We’ve got a lot more information to share with you about USPS’ retirement savings program, so make sure you keep reading for more useful facts!
Does USPS Have 401k?
USPS does not offer employees a 401k plan but does offer a similar retirement saving plan called the Thrift Savings Plan (TSP).
As with a 401k plan, USPS employees contribute to their TSP on a tax-deferred basis and may receive automatic and matching contributions (up to 5%) from the Postal Service.
Another way these plans are similar is that both have the same contribution limits and early withdrawal penalties.
These plans differ when it comes to investment choices, with a TSP offering fewer fund options than a typical 401k.
Who Is Eligible for USPS TSP?
All USPS career employees are eligible to participate in the Thrift Savings Plan.
How Do I Enroll in USPS TSP?
USPS automatically enrolls all eligible new career employees into the TSP at a 3% contribution rate.
Employees can elect to start, stop, or change their contributions at any time.
To submit changes, either call the Human Resources Shared Service Center (HRSSC) at 877-477-3273 and select option 1 or login to the PostalEASE from LiteBlue or Blue.
How Much Does USPS Match on TSP?
USPS matches employee contributions dollar for dollar through the first 3% of basic pay the employee contributes.
Employees are able to contribute up to 5% of their basic pay to TSP, but the Postal Service only matches $0.50 for each percentage contributed over 3%.

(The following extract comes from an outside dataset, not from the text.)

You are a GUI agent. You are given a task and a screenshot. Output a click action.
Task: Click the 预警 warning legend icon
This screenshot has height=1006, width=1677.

Below is a table outlining employee, Postal Service, and total contributions:
|Employee Contributions||USPS Automatic and Matching Contribution
|Over 5%||5%||10% plus employee contributions over 5%|
Note that when making contributions, employees must contribute in whole percentages or whole dollar amounts.
Is USPS TSP Taxed?
Like 401k plans, TSP offers both traditional and Roth versions.
With the traditional plan, the money an employee contributes is tax-deductible and tax-deferred.
That means that while your money is invested, you don’t have to pay taxes on any gains that accumulate (e.g. when a mutual earns dividends).
However, you will pay income tax on the money you withdraw from a regular TSP after age 59 ½.
Roth TSP accounts will not reduce your taxable income. However, your money accumulates on a tax-deferred basis.
Additionally, you can make withdrawals without paying tax or early withdrawal fees as long as you’ve had the account for at least 5 years and are 59 ½ years old or older.
Is TSP Better Than a 401k?
TSPs and 401ks are comparable in a lot of ways, so it’s difficult to say if one is better than the other.
In this section, we’ll outline some of the advantages and disadvantages of a TSP and let readers make up their minds about which savings plan is better.
One major advantage TSP users have over 401k investors is lower fees.
TSP funds have investment and administrative fees around 0.055%, while employees with a 401k may pay up to 0.58%.
That means a typical 401k plan charges participants 10 times what the federal government charges its employees.
In terms of employer contributions and matching, the TSP has a slight advantage over most 401ks.
While the federal government will match up to 4% of an employee’s contributions, most 401ks only match up to 3% of employee contributions.
Perhaps the sole advantage 401k participants have over TSP participants is that they have a wider variety of investment options to choose from (usually a dozen or more).
Options for TSP participants are more streamlined and include several target-date funds and 5 individual index funds.
Where Can I Get Information on USPS TSP?
If you still have questions about the TSP after reading this article, you can head to the TSP’s website at http://www.tsp.gov.
Here you will find general information, forms, and publications.
Additionally, you can call the ThriftLine, TSP’s automated voice response system at 1-TSP-YOU-FRST (1-877-968-3778).
This 24/7 automated voice response system allows participants to get general information about their accounts and retrieve the latest TSP information on rates of return and share prices.
To use the ThriftLine system, participants must have their TSP account number and personal identification number (PIN).
Participants can also call the ThriftLine Monday through Friday 7 AM to 9 PM Eastern Time to speak with a Participant Service Representative (PSR).
USPS may not have a 401k plan, but its Thrift Savings Plan is comparable, if not better than, most retirement savings plans offered by private-sector employers. Not only are the fees low, but the federal government matches contributions up to 5%.